Improving the patient journey requires in turn that patients be empowered and brought to the center of health care decision making. To achieve this, governments and health systems need to make a concerted effort to educate people about what high-quality care looks like and how their decisions can affect their own health. Emerging health care technologies can facilitate this endeavor (as discussed further in Chapter 3), but to fully realize the potential of optimizing the patient journey, policy makers
and health care leaders need to consider key influencing factors, including health system levels, the well-being of health care providers, and the private sector’s role in the delivery of care.
Influence of Health System Levels
Though not explicitly diagrammed in the 2001 Crossing the Quality Chasm report (IOM, 2001), an underlying framework guided the committee that produced that report, as documented by Berwick (2002) following the report’s release. Driven by a systems-thinking perspective and an acknowledgment that health care outcomes depend on upstream organizational processes and the policy and regulatory environment, this framework has four levels, depicted in Figure 1-2.
Figure 1-2 shows that the patient experience is influenced by the “microsystem” or the setting in which health care is delivered. This could be represented as a health care team. The “microsystem” is further influenced by the “organization,” such as the hospital in which the health care team works. Lastly, all three are influenced by upstream factors from the surrounding policy and regulatory “environment.” Given the committee’s emphasis on the patient journey and people’s experience with the health care system, the influence of the more distal organizational and environmental levels is important to consider. It is widely known that upstream inefficiencies can cascade down to the clinical encounter and result in a degradation of quality (Cook and Woods, 1994). Too often, blame for medical errors is assigned to the health care worker, and incident analysis and root-cause analysis frequently fail to consider broader system failures (Leistikow et al., 2017; Peerally et al., 2017). Berwick’s (2002) framework offers a valuable perspective that poor-quality care is often a consequence of upstream factors.

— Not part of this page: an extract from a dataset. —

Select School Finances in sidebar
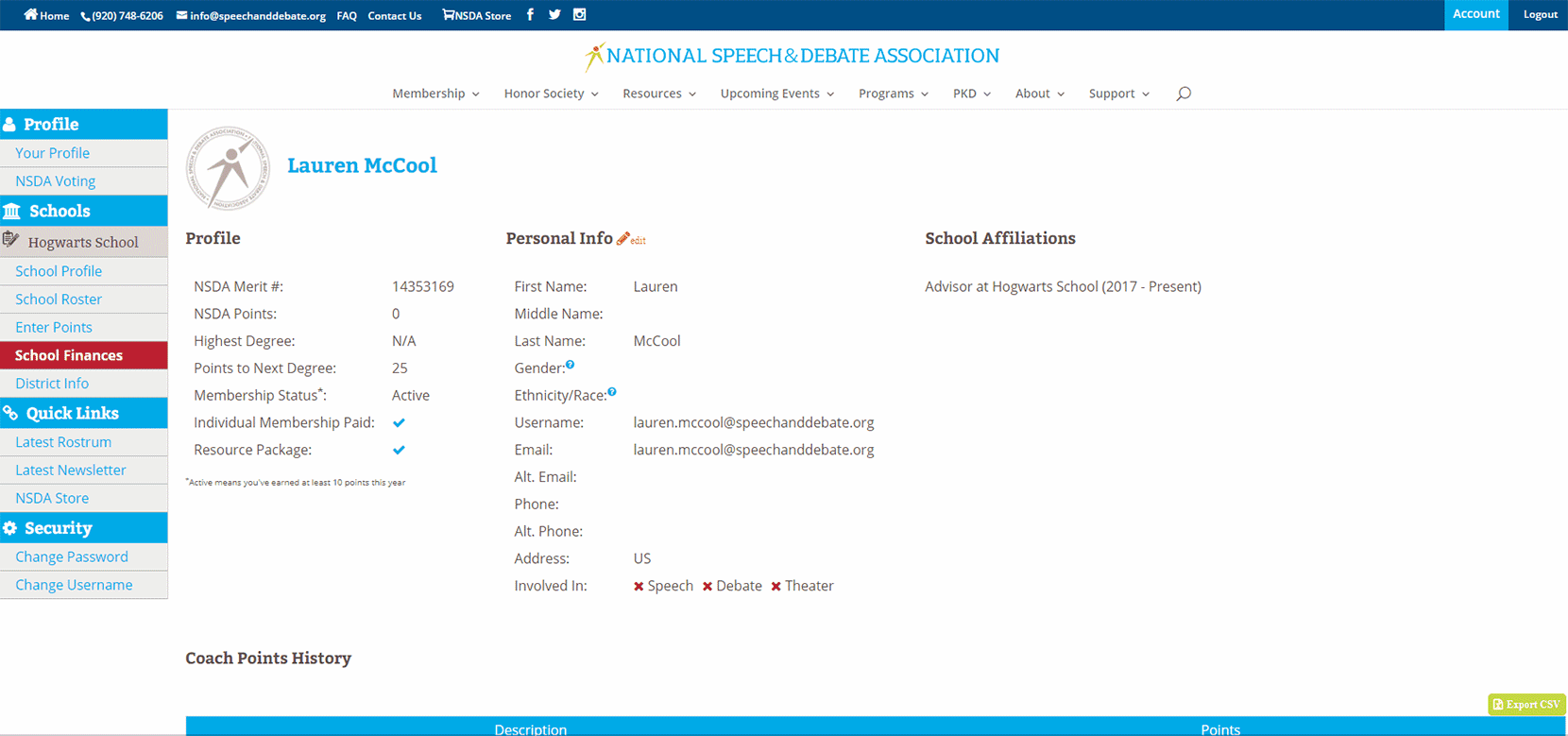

Influence of the Well-Being of Providers
The committee unequivocally embraces the centrality of the patient experience in defining and pursuing quality, but it also recognizes that the experience of health care providers is equally important to high-quality health care. Reports of burnout among physicians and nurses are common in high-income countries and are the topic of many discussions (Dyrbye et al., 2017). The issue is emerging in LMICs as well, with a systematic review finding levels of burnout similar to those among family doctors in Canada and Europe, as well as general internists in the United States (Dugani et al., 2018). Another study, in Kenya, found a burnout rate of more than 95 percent of medical workers at Kenyatta National Hospital in 2014, with the work environment being identified as the major contributor (Kokonya et al., 2014). In turn, health care providers’ burnout, stress, and defective
work environments are linked to poor patient experiences and health outcomes (Bodenheimer and Sinsky, 2014). Therefore, improving care requires improving the well-being of the health care workforce, as failing to do so can lead to increased clinician burnout (Babbott et al., 2013). To better balance the agenda, many organizations have adopted the aim of improving the “work-life” of health care providers (Bodenheimer and Sinsky, 2014). The constraints and barriers faced by health care providers often fall within the “organizational” and “environmental” levels of the framework in Figure 1-2. These encompass ways in which organizations treat providers and the effects of new work processes and technologies, which can either ease or add to the workload constraints providers face. The committee believes that improving the “work-life” of health care providers is a goal germane to quality improvement in all health care systems, societies, and countries, regardless of income level or existing infrastructure.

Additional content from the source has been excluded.